■ **What this task involves**:
All of the data below should be copied exactly as it stands.

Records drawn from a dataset
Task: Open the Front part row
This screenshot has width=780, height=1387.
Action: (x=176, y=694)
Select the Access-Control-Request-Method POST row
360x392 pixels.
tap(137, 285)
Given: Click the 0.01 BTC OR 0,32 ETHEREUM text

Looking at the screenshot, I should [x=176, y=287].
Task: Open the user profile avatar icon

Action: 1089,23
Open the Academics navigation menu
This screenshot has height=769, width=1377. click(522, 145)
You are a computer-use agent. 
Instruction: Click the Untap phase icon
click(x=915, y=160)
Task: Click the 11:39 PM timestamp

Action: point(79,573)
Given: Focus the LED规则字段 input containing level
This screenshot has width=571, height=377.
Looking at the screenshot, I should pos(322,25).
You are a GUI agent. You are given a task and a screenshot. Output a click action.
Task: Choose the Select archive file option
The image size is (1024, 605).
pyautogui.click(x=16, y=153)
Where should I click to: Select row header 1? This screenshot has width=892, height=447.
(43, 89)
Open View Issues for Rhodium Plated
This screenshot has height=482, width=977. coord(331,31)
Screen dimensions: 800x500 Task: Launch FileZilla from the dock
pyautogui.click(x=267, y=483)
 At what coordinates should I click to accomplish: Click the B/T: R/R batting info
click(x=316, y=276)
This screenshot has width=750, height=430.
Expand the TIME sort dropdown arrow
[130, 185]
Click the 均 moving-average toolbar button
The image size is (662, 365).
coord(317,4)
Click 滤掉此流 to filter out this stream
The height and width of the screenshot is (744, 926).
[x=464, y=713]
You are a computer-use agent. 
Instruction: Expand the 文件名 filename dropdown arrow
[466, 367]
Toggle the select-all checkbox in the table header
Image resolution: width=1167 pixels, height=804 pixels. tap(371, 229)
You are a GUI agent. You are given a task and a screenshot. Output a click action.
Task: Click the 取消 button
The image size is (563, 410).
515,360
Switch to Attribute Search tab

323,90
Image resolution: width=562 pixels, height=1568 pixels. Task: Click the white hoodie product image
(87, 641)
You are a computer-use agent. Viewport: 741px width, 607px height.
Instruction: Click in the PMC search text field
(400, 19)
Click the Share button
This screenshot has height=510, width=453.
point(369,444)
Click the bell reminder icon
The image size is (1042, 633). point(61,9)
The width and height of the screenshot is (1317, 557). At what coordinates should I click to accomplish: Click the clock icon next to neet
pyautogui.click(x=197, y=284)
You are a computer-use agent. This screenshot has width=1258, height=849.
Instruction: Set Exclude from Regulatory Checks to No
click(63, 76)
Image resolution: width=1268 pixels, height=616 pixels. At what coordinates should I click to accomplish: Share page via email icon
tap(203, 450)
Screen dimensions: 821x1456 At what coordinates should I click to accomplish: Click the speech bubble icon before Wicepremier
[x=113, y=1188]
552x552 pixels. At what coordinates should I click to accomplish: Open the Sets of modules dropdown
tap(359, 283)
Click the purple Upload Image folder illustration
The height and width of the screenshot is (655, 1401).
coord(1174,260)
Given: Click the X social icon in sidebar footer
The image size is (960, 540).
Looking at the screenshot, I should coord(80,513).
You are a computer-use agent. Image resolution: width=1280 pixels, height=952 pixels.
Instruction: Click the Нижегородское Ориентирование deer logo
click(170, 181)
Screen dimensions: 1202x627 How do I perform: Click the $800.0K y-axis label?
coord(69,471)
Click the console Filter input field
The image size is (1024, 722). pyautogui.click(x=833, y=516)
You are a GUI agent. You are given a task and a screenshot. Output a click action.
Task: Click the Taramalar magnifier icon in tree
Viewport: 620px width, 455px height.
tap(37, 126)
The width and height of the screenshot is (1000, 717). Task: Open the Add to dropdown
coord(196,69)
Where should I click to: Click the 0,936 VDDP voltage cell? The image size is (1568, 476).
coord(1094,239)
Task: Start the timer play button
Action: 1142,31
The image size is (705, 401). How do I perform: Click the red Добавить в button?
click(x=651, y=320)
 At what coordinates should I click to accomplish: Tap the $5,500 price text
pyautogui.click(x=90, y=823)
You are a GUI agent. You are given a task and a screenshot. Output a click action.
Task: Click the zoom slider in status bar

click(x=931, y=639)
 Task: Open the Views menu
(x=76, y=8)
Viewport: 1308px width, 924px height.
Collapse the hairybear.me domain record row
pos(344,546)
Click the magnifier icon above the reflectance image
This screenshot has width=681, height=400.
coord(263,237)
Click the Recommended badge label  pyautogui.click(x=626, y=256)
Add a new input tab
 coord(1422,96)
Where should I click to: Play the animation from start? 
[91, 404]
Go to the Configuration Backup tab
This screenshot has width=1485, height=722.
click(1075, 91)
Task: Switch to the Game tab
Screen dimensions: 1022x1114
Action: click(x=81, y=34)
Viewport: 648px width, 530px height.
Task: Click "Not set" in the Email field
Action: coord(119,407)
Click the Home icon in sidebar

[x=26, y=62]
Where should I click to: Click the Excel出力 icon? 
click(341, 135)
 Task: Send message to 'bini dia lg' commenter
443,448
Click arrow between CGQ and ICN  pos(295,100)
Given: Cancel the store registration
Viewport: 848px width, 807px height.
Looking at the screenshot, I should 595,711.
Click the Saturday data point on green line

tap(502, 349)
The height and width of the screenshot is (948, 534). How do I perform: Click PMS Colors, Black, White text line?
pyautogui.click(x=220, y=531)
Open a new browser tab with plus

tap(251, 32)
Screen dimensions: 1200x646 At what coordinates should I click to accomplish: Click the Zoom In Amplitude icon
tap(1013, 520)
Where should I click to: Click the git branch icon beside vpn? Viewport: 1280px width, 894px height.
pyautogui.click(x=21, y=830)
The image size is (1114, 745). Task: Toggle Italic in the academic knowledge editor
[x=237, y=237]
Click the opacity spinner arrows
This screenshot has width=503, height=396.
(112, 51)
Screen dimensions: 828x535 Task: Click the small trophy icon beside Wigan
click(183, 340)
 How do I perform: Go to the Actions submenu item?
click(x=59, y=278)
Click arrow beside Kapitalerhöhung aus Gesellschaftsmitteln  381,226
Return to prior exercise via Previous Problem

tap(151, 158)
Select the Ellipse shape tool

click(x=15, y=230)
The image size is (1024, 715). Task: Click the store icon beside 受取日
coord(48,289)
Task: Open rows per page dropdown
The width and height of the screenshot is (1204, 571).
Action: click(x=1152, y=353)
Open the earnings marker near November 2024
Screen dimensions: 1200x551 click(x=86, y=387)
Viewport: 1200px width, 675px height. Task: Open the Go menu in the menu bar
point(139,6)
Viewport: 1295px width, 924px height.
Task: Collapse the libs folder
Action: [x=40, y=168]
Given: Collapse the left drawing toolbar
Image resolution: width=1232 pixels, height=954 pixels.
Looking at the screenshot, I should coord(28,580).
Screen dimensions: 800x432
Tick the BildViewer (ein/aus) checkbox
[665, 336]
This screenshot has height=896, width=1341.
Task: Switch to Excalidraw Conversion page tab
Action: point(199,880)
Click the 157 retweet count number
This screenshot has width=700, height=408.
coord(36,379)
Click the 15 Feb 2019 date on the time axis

■ **Exercise solution**:
Task: Open the Front part row
This screenshot has width=780, height=1387.
Action: (x=176, y=694)
Select the Access-Control-Request-Method POST row
360x392 pixels.
tap(137, 285)
Given: Click the 0.01 BTC OR 0,32 ETHEREUM text

Looking at the screenshot, I should [x=176, y=287].
Task: Open the user profile avatar icon

Action: 1089,23
Open the Academics navigation menu
This screenshot has height=769, width=1377. click(522, 145)
You are a computer-use agent. 
Instruction: Click the Untap phase icon
click(x=915, y=160)
Task: Click the 11:39 PM timestamp

Action: point(79,573)
Given: Focus the LED规则字段 input containing level
This screenshot has width=571, height=377.
Looking at the screenshot, I should pos(322,25).
You are a GUI agent. You are given a task and a screenshot. Output a click action.
Task: Choose the Select archive file option
The image size is (1024, 605).
pyautogui.click(x=16, y=153)
Where should I click to: Select row header 1? This screenshot has width=892, height=447.
(43, 89)
Open View Issues for Rhodium Plated
This screenshot has height=482, width=977. coord(331,31)
Screen dimensions: 800x500 Task: Launch FileZilla from the dock
pyautogui.click(x=267, y=483)
 At what coordinates should I click to accomplish: Click the B/T: R/R batting info
click(x=316, y=276)
This screenshot has width=750, height=430.
Expand the TIME sort dropdown arrow
[130, 185]
Click the 均 moving-average toolbar button
The image size is (662, 365).
coord(317,4)
Click 滤掉此流 to filter out this stream
The height and width of the screenshot is (744, 926).
[x=464, y=713]
You are a computer-use agent. 
Instruction: Expand the 文件名 filename dropdown arrow
[466, 367]
Toggle the select-all checkbox in the table header
Image resolution: width=1167 pixels, height=804 pixels. tap(371, 229)
You are a GUI agent. You are given a task and a screenshot. Output a click action.
Task: Click the 取消 button
The image size is (563, 410).
515,360
Switch to Attribute Search tab

323,90
Image resolution: width=562 pixels, height=1568 pixels. Task: Click the white hoodie product image
(87, 641)
You are a computer-use agent. Viewport: 741px width, 607px height.
Instruction: Click in the PMC search text field
(400, 19)
Click the Share button
This screenshot has height=510, width=453.
point(369,444)
Click the bell reminder icon
The image size is (1042, 633). point(61,9)
The width and height of the screenshot is (1317, 557). At what coordinates should I click to accomplish: Click the clock icon next to neet
pyautogui.click(x=197, y=284)
You are a computer-use agent. This screenshot has width=1258, height=849.
Instruction: Set Exclude from Regulatory Checks to No
click(63, 76)
Image resolution: width=1268 pixels, height=616 pixels. At what coordinates should I click to accomplish: Share page via email icon
tap(203, 450)
Screen dimensions: 821x1456 At what coordinates should I click to accomplish: Click the speech bubble icon before Wicepremier
[x=113, y=1188]
552x552 pixels. At what coordinates should I click to accomplish: Open the Sets of modules dropdown
tap(359, 283)
Click the purple Upload Image folder illustration
The height and width of the screenshot is (655, 1401).
coord(1174,260)
Given: Click the X social icon in sidebar footer
The image size is (960, 540).
Looking at the screenshot, I should coord(80,513).
You are a computer-use agent. Image resolution: width=1280 pixels, height=952 pixels.
Instruction: Click the Нижегородское Ориентирование deer logo
click(170, 181)
Screen dimensions: 1202x627 How do I perform: Click the $800.0K y-axis label?
coord(69,471)
Click the console Filter input field
The image size is (1024, 722). pyautogui.click(x=833, y=516)
You are a GUI agent. You are given a task and a screenshot. Output a click action.
Task: Click the Taramalar magnifier icon in tree
Viewport: 620px width, 455px height.
tap(37, 126)
The width and height of the screenshot is (1000, 717). Task: Open the Add to dropdown
coord(196,69)
Where should I click to: Click the 0,936 VDDP voltage cell? The image size is (1568, 476).
coord(1094,239)
Task: Start the timer play button
Action: 1142,31
The image size is (705, 401). How do I perform: Click the red Добавить в button?
click(x=651, y=320)
 At what coordinates should I click to accomplish: Tap the $5,500 price text
pyautogui.click(x=90, y=823)
You are a GUI agent. You are given a task and a screenshot. Output a click action.
Task: Click the zoom slider in status bar

click(x=931, y=639)
 Task: Open the Views menu
(x=76, y=8)
Viewport: 1308px width, 924px height.
Collapse the hairybear.me domain record row
pos(344,546)
Click the magnifier icon above the reflectance image
This screenshot has width=681, height=400.
coord(263,237)
Click the Recommended badge label  pyautogui.click(x=626, y=256)
Add a new input tab
 coord(1422,96)
Where should I click to: Play the animation from start? 
[91, 404]
Go to the Configuration Backup tab
This screenshot has width=1485, height=722.
click(1075, 91)
Task: Switch to the Game tab
Screen dimensions: 1022x1114
Action: click(x=81, y=34)
Viewport: 648px width, 530px height.
Task: Click "Not set" in the Email field
Action: coord(119,407)
Click the Home icon in sidebar

[x=26, y=62]
Where should I click to: Click the Excel出力 icon? 
click(341, 135)
 Task: Send message to 'bini dia lg' commenter
443,448
Click arrow between CGQ and ICN  pos(295,100)
Given: Cancel the store registration
Viewport: 848px width, 807px height.
Looking at the screenshot, I should 595,711.
Click the Saturday data point on green line

tap(502, 349)
The height and width of the screenshot is (948, 534). How do I perform: Click PMS Colors, Black, White text line?
pyautogui.click(x=220, y=531)
Open a new browser tab with plus

tap(251, 32)
Screen dimensions: 1200x646 At what coordinates should I click to accomplish: Click the Zoom In Amplitude icon
tap(1013, 520)
Where should I click to: Click the git branch icon beside vpn? Viewport: 1280px width, 894px height.
pyautogui.click(x=21, y=830)
The image size is (1114, 745). Task: Toggle Italic in the academic knowledge editor
[x=237, y=237]
Click the opacity spinner arrows
This screenshot has width=503, height=396.
(112, 51)
Screen dimensions: 828x535 Task: Click the small trophy icon beside Wigan
click(183, 340)
 How do I perform: Go to the Actions submenu item?
click(x=59, y=278)
Click arrow beside Kapitalerhöhung aus Gesellschaftsmitteln  381,226
Return to prior exercise via Previous Problem

tap(151, 158)
Select the Ellipse shape tool

click(x=15, y=230)
The image size is (1024, 715). Task: Click the store icon beside 受取日
coord(48,289)
Task: Open rows per page dropdown
The width and height of the screenshot is (1204, 571).
Action: click(x=1152, y=353)
Open the earnings marker near November 2024
Screen dimensions: 1200x551 click(x=86, y=387)
Viewport: 1200px width, 675px height. Task: Open the Go menu in the menu bar
point(139,6)
Viewport: 1295px width, 924px height.
Task: Collapse the libs folder
Action: [x=40, y=168]
Given: Collapse the left drawing toolbar
Image resolution: width=1232 pixels, height=954 pixels.
Looking at the screenshot, I should coord(28,580).
Screen dimensions: 800x432
Tick the BildViewer (ein/aus) checkbox
[665, 336]
This screenshot has height=896, width=1341.
Task: Switch to Excalidraw Conversion page tab
Action: point(199,880)
Click the 157 retweet count number
This screenshot has width=700, height=408.
coord(36,379)
Click the 15 Feb 2019 date on the time axis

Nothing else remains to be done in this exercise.